A practical guide for getting the most out of the Text2SQL Agent when querying your data with natural language.
- Getting Started
- How to Ask Questions
- Understanding Results
- Query Examples
- Tips for Better Results
- Understanding the Reasoning Trace
- Common Pitfalls
- Troubleshooting
The Text2SQL Agent converts your natural language questions into SQL queries. You don't need to know SQL - just describe what data you want in plain English.
Simply ask a question about your data:
"Show me all customers from California"
The agent will:
- Analyze your question
- Inspect your database schema
- Generate the appropriate SQL
- Execute it and return results
| Field | Description |
|---|---|
| SQL | The generated SQL query |
| Results | The data from your database |
| Confidence | How confident the agent is (0-100%) |
| Reasoning | Step-by-step explanation of how it arrived at the query |
The more specific your question, the better the results.
| Less Effective | More Effective |
|---|---|
| "Show me sales" | "Show me total sales by month for 2024" |
| "Find customers" | "Find customers who haven't ordered in 90 days" |
| "Get products" | "Get the top 10 products by revenue" |
Write questions as you would ask a colleague who knows your data.
Good examples:
- "What were our total sales last quarter?"
- "Which customers have placed more than 5 orders?"
- "Show me the average order value by region"
- "List all products that are out of stock"
Avoid:
- Vague pronouns: "Show me their orders" (whose orders?)
- Ambiguous terms: "Show me the best customers" (best by what metric?)
- Multiple unrelated questions in one: "Show sales and also update the inventory"
Be explicit about dates and time periods.
| Ambiguous | Clear |
|---|---|
| "Recent orders" | "Orders from the last 7 days" |
| "Old customers" | "Customers who joined before 2023" |
| "This month's sales" | "Sales from December 2024" |
When asking for aggregations, specify how to calculate them.
| Vague | Specific |
|---|---|
| "Best products" | "Products with highest total revenue" |
| "Active users" | "Users who logged in within the last 30 days" |
| "Top customers" | "Customers ranked by number of orders" |
The confidence score (0-100%) indicates how certain the agent is about the generated SQL.

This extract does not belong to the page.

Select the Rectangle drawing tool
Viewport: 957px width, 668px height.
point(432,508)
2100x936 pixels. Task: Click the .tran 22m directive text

| Score | Meaning | Recommendation |
|---|---|---|
| 90-100% | Very confident | Results are likely accurate |
| 70-89% | Confident | Review the SQL if results seem off |
| 50-69% | Moderate | Verify the SQL matches your intent |
| Below 50% | Low confidence | Rephrase your question |
✅ Trust the results when:
- Confidence is above 80%
- The SQL looks correct for your question
- Row counts make sense
- Values are in expected ranges
- Confidence is between 50-80%
- Results are unexpectedly empty
- Numbers seem too high or too low
- You're making business decisions based on the data
Even if you don't know SQL, you can often verify the query is correct:
SELECT name, email, total_orders
FROM customers
WHERE state = 'California'
ORDER BY total_orders DESC
LIMIT 10SELECT- the columns being retrieved (name, email, total_orders)FROM- the table being queried (customers)WHERE- the filter being applied (state = 'California')ORDER BY- how results are sorted (by total_orders, highest first)LIMIT- maximum rows returned (10)
Simple filter:
"Show all orders with status 'pending'"
Multiple conditions:
"Find customers from California or New York who have spent over $1000"
Date ranges:
"Show orders placed between January 1 and March 31, 2024"
Negative filters:
"List products that are not in the 'Electronics' category"
Counting:
"How many orders were placed last month?"
Summing:
"What is the total revenue from the Western region?"
Averaging:
"What is the average order value per customer?"
Grouping:
"Show total sales by product category"
Multiple aggregations:
"For each salesperson, show their total sales, number of orders, and average order value"
Top N:
"Show the top 5 customers by lifetime value"
Bottom N:
"List the 10 worst-performing products by sales"
Rankings:
"Rank stores by monthly revenue"
Period over period:
"Compare sales this month vs last month"
Category comparisons:
"Show average order value for new vs returning customers"
Trends:
"Show monthly sales trend for 2024"
Outliers:
"Find orders with unusually high discounts (over 50%)"
Missing data:
"Which customers have no email address on file?"
Multi-step analysis:
"For each product category, show the best-selling product and its total revenue"
Conditional logic:
"Classify customers as 'VIP' if they've spent over $10,000, 'Regular' if over $1,000, otherwise 'New'"
Joins across tables:
"Show customer names along with their most recent order date and total spent"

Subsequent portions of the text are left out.